A Java implementation of data structures and code to read/write Brat standoff format. https://github.com/yfpeng/pengyifan-brat
Brat
(from brat standoff format)
Annotations created in brat are stored on disk in a standoff format: annotations are stored separately from the annotated document text, which is never modified by the tool.

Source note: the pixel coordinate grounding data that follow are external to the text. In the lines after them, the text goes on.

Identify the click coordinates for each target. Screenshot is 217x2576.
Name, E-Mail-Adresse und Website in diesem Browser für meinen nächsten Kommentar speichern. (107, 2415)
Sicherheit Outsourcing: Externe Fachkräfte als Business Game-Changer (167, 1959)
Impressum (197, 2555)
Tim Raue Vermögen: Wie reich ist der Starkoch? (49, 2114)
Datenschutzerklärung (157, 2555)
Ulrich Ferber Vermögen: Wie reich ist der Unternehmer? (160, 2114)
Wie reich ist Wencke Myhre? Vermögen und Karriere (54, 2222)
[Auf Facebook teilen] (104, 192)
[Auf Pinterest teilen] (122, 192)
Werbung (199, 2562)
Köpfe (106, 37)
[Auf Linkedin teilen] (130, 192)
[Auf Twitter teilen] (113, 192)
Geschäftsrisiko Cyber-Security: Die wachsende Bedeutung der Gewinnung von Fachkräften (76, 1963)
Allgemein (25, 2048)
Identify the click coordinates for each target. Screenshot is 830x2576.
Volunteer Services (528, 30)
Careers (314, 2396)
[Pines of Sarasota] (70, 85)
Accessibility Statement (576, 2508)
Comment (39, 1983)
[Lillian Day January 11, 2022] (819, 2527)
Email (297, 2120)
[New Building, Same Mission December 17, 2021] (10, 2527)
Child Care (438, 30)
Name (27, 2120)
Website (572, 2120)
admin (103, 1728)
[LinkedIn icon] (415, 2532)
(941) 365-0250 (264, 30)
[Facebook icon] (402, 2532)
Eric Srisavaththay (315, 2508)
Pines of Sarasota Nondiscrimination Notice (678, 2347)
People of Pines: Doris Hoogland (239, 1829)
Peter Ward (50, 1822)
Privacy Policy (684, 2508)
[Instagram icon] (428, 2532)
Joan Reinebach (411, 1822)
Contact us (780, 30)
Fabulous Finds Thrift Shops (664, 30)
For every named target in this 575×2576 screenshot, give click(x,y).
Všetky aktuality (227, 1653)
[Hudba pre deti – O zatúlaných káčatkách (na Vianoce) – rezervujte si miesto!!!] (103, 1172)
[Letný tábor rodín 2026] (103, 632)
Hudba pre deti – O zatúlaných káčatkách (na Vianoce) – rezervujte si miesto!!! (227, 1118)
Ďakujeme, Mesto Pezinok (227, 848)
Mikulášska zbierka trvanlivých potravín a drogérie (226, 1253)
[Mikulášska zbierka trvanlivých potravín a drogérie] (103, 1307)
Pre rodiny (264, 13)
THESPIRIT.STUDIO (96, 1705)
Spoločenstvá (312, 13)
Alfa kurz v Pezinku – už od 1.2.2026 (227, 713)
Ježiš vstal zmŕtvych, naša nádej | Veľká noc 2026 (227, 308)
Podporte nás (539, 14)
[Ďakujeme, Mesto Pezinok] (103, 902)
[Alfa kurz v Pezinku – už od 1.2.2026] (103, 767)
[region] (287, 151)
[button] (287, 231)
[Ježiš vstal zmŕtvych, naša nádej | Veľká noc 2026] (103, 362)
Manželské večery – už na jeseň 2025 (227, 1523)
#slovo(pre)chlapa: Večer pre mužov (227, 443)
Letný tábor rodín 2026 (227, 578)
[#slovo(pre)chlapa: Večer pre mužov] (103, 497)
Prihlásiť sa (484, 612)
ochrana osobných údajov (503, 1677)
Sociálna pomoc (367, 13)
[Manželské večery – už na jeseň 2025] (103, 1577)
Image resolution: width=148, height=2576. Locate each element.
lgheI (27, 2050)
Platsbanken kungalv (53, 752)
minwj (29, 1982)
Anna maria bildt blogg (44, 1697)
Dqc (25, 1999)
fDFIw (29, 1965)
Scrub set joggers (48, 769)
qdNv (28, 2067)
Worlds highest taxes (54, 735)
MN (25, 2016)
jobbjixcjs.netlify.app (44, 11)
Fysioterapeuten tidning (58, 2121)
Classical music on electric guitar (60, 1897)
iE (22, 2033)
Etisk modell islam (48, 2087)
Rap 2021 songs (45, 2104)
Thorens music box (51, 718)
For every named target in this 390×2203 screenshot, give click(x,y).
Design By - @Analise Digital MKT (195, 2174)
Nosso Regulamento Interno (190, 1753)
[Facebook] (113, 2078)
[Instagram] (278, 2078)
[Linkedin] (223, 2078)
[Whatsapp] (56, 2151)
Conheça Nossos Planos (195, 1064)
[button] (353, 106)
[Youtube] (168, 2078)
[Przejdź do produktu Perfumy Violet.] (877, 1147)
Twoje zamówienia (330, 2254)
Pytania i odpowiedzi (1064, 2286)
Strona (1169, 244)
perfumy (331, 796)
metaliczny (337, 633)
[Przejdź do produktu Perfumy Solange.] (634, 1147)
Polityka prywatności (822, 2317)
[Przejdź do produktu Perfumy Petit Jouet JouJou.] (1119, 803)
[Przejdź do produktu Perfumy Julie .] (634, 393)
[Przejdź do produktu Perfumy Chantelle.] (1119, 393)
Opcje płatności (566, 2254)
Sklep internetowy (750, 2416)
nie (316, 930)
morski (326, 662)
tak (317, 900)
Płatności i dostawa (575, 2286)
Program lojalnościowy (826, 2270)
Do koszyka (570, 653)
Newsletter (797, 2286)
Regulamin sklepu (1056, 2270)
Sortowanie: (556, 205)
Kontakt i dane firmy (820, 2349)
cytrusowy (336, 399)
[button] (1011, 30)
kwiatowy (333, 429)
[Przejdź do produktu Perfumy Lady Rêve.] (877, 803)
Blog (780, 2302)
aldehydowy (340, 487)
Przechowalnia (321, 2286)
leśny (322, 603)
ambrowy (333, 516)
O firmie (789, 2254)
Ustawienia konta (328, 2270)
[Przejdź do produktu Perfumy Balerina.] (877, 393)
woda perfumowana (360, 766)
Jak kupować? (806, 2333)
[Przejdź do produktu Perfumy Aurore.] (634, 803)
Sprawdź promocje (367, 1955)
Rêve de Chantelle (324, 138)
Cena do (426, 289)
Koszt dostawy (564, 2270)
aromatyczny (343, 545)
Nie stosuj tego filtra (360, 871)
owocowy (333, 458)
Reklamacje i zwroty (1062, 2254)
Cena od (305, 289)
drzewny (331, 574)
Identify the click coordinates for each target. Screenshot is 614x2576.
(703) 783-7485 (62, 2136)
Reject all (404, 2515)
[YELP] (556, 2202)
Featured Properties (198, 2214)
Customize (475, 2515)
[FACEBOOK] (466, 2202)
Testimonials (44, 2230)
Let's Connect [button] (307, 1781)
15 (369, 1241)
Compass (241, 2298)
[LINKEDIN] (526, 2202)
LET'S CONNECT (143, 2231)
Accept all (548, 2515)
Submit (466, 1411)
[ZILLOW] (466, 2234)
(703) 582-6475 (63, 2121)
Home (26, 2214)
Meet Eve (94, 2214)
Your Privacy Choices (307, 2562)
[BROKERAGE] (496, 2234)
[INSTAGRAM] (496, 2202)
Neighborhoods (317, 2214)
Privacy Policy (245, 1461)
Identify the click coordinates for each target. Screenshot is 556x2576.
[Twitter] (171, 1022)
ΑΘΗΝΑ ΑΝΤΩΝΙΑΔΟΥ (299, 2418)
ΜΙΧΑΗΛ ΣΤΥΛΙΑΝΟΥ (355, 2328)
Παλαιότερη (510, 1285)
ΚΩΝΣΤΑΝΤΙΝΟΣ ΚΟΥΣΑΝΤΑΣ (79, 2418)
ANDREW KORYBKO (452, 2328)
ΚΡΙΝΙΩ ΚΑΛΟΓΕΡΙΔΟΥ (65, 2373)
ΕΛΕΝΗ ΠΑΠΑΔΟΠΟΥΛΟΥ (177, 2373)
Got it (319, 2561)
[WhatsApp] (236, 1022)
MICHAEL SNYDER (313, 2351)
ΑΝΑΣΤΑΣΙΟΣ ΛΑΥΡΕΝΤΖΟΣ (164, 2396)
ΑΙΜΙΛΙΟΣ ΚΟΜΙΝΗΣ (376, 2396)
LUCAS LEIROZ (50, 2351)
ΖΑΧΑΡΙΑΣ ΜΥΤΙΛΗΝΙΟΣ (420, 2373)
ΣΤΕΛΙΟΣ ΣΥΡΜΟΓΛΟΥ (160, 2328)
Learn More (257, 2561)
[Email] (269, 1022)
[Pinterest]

For each text document in the system, there is a corresponding annotation file. The two are associated by the file naming convention that their base name (file name without suffix) is the same: for example, the file DOC-1000.ann
contains annotations for the file DOC-1000.txt
.
Within the document, individual annotations are connected to specific spans of text through character offsets. For example, in a document beginning “Japan was today struck by …” the text “Japan” is identified by the offset range 0..5. (All offsets all indexed from 0 and include the character at the start offset but exclude the character at the end offset.)
Getting started
<dependency> <groupId>com.pengyifan.brat</groupId> <artifactId>pengyifan-brat</artifactId> <version>1.1.0</version> </dependency>
or
<repositories> <repository> <id>oss-sonatype</id> <name>oss-sonatype</name> <url>https://oss.sonatype.org/content/repositories/snapshots/</url> <snapshots> <enabled>true</enabled> </snapshots> </repository> </repositories> ... <dependency> <groupId>com.pengyifan.brat</groupId> <artifactId>pengyifan-brat</artifactId> <version>1.2.0-SNAPSHOT</version> </dependency>
Webpage
The official Brat format webpage is available with all up-to-date instructions, code, and corpora in the Brat format, and other research on, based on and related to Brat.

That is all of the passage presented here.